* _Text block_
-----
Age Matters Clinic


Toronto Geriatric Assessment and Memory Clinic

Can Anxiety Increase the Risk of Alzheimer's?

Alzheimer's Brain

There has long been a connection between depression and Alzheimer's. The former has been found to speed up the development of the disease. It is also a common symptom of those dealing with early stages of diagnosis. While there has been much research done to better understand the ties between depression and this degenerative brain disease, little research has been conducted about anxiety. That is all changing. New research is taking a closer look at the affect anxiety can have on the development of Alzheimer's disease.
-----
* _Entries shown_
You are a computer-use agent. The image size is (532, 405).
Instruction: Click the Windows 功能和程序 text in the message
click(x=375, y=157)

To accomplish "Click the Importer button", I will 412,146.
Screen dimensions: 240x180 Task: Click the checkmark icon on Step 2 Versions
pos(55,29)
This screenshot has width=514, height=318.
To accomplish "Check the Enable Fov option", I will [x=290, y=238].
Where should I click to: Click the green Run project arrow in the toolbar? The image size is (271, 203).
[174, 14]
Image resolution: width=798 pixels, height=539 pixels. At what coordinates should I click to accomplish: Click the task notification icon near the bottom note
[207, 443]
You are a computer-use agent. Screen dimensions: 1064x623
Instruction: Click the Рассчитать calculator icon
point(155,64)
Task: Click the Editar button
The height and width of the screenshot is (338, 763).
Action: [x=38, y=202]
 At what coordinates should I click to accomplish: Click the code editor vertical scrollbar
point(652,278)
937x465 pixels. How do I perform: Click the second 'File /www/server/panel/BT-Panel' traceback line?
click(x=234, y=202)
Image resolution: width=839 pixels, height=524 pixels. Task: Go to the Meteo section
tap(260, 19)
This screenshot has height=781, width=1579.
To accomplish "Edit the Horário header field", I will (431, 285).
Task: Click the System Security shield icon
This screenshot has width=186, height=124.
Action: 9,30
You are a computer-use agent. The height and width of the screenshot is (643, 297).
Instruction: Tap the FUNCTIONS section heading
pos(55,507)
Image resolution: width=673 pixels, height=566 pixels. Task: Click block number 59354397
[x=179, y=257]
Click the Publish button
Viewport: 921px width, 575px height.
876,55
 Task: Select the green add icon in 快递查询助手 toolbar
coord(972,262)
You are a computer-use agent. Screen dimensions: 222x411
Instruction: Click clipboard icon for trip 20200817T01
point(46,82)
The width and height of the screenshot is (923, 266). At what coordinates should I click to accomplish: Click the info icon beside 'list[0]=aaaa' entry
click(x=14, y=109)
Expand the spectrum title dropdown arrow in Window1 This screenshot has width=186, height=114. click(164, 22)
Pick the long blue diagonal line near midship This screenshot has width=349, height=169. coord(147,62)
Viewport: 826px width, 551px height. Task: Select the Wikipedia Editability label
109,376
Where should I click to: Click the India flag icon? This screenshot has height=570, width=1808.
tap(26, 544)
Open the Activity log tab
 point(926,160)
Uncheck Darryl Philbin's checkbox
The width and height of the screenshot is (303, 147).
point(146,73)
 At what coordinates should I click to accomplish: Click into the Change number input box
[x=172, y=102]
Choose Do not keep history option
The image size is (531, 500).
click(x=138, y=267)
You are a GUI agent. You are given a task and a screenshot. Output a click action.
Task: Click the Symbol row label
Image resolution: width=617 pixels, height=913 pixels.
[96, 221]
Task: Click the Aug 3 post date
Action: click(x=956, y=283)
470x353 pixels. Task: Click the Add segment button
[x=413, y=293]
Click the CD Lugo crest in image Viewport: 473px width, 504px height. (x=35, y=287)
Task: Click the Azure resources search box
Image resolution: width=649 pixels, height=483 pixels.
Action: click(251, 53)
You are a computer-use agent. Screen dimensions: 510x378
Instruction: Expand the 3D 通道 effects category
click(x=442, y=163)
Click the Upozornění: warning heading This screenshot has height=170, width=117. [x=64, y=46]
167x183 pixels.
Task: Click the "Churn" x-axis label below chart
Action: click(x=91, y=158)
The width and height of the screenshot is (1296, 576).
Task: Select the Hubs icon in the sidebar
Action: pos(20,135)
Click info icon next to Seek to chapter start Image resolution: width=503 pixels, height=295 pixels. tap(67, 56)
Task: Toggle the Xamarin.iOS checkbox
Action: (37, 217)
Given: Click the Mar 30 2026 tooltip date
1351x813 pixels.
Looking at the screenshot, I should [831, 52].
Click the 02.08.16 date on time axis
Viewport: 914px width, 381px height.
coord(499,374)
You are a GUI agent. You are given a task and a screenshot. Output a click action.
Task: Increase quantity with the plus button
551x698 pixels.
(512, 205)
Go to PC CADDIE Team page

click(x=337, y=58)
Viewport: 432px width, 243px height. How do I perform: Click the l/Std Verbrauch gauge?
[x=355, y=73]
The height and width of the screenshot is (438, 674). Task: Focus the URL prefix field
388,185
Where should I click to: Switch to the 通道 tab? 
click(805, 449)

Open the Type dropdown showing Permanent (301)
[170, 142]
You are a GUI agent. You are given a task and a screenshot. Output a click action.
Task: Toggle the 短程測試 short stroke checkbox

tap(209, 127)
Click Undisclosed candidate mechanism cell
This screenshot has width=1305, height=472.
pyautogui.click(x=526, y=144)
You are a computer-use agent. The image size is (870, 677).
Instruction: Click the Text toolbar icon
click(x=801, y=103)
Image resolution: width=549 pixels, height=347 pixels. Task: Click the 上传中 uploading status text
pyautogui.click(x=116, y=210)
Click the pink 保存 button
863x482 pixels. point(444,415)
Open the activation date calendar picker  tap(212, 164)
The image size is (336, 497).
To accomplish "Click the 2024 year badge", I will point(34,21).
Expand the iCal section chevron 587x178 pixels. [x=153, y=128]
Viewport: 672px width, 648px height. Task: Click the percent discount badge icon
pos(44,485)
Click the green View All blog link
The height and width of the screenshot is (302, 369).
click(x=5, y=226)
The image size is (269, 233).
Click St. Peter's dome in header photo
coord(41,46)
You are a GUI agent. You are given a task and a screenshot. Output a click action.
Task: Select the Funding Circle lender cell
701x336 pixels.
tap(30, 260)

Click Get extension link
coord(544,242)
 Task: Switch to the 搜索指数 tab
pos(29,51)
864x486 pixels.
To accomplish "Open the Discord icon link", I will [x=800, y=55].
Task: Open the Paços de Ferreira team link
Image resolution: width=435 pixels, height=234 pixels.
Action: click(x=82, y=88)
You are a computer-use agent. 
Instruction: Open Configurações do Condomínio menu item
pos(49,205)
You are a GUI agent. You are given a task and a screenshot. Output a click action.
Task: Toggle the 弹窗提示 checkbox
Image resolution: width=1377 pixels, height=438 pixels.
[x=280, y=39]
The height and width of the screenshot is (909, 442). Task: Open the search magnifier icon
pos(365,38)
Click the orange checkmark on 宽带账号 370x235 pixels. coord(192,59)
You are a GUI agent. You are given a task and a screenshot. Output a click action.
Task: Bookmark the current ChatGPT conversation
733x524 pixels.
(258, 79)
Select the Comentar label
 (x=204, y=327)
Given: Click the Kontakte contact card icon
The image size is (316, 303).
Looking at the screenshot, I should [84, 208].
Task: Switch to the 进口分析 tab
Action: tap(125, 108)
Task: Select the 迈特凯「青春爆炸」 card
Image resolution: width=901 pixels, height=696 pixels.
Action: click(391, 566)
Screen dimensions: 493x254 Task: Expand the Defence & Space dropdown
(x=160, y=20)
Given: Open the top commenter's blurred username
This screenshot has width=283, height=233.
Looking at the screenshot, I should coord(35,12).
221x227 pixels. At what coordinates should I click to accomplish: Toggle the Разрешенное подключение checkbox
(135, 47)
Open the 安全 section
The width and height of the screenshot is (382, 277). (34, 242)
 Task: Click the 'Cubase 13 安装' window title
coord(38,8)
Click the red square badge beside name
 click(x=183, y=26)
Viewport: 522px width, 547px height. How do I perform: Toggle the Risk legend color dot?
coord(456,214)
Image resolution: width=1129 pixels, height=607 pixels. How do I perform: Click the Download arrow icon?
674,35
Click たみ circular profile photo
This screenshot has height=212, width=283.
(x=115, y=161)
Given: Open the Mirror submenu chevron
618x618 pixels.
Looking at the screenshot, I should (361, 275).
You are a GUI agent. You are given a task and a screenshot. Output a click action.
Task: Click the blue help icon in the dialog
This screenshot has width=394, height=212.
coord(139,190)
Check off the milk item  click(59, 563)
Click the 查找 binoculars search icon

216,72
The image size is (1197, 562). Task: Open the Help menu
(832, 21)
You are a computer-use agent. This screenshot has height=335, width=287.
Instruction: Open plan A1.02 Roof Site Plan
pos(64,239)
-----
* _Assigned task_
In the clinic page on anxiety and Alzheimer's, what does "That is all changing" refer to, and what reason does the page give for the change? Answer in one to three sentences.

* _Result_
It refers to the fact that little research has been done on anxiety, compared with the much greater research into the ties between depression and Alzheimer's. The page says this is changing because new research is looking more closely at how anxiety may influence the development of Alzheimer's disease.